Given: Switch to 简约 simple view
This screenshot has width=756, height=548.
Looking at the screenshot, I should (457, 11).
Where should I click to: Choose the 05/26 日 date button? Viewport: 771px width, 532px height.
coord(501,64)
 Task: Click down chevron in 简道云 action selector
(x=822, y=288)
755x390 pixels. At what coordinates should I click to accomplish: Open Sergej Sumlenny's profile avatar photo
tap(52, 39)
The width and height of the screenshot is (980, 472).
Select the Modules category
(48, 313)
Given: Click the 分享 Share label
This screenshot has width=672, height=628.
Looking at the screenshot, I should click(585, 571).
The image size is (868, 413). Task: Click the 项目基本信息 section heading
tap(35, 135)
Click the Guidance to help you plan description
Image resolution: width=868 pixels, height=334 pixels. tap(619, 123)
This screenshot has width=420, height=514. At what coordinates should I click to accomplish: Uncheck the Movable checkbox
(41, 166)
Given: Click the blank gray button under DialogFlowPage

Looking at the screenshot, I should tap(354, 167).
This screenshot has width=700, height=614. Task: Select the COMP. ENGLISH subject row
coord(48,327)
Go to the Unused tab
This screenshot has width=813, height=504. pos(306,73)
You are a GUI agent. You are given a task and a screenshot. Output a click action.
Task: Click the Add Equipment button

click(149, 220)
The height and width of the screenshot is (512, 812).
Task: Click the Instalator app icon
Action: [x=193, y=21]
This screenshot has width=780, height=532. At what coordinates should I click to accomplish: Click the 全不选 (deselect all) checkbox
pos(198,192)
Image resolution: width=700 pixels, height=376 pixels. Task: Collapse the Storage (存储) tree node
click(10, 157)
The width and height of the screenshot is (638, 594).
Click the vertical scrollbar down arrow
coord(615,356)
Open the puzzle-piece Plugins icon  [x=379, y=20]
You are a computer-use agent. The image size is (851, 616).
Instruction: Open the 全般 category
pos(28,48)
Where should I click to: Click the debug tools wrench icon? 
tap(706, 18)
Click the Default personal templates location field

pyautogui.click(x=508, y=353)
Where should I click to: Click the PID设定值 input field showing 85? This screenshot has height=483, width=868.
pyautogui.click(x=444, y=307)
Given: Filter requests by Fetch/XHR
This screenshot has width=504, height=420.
__________
▸ **Directions**
Each entry above needs to be duplicated exactly.

▸ **Output for this task**
Given: Switch to 简约 simple view
This screenshot has width=756, height=548.
Looking at the screenshot, I should (457, 11).
Where should I click to: Choose the 05/26 日 date button? Viewport: 771px width, 532px height.
coord(501,64)
 Task: Click down chevron in 简道云 action selector
(x=822, y=288)
755x390 pixels. At what coordinates should I click to accomplish: Open Sergej Sumlenny's profile avatar photo
tap(52, 39)
The width and height of the screenshot is (980, 472).
Select the Modules category
(48, 313)
Given: Click the 分享 Share label
This screenshot has width=672, height=628.
Looking at the screenshot, I should click(585, 571).
The image size is (868, 413). Task: Click the 项目基本信息 section heading
tap(35, 135)
Click the Guidance to help you plan description
Image resolution: width=868 pixels, height=334 pixels. tap(619, 123)
This screenshot has width=420, height=514. At what coordinates should I click to accomplish: Uncheck the Movable checkbox
(41, 166)
Given: Click the blank gray button under DialogFlowPage

Looking at the screenshot, I should tap(354, 167).
This screenshot has width=700, height=614. Task: Select the COMP. ENGLISH subject row
coord(48,327)
Go to the Unused tab
This screenshot has width=813, height=504. pos(306,73)
You are a GUI agent. You are given a task and a screenshot. Output a click action.
Task: Click the Add Equipment button

click(149, 220)
The height and width of the screenshot is (512, 812).
Task: Click the Instalator app icon
Action: [x=193, y=21]
This screenshot has width=780, height=532. At what coordinates should I click to accomplish: Click the 全不选 (deselect all) checkbox
pos(198,192)
Image resolution: width=700 pixels, height=376 pixels. Task: Collapse the Storage (存储) tree node
click(10, 157)
The width and height of the screenshot is (638, 594).
Click the vertical scrollbar down arrow
coord(615,356)
Open the puzzle-piece Plugins icon  [x=379, y=20]
You are a computer-use agent. The image size is (851, 616).
Instruction: Open the 全般 category
pos(28,48)
Where should I click to: Click the debug tools wrench icon? 
tap(706, 18)
Click the Default personal templates location field

pyautogui.click(x=508, y=353)
Where should I click to: Click the PID设定值 input field showing 85? This screenshot has height=483, width=868.
pyautogui.click(x=444, y=307)
Given: Filter requests by Fetch/XHR
This screenshot has width=504, height=420.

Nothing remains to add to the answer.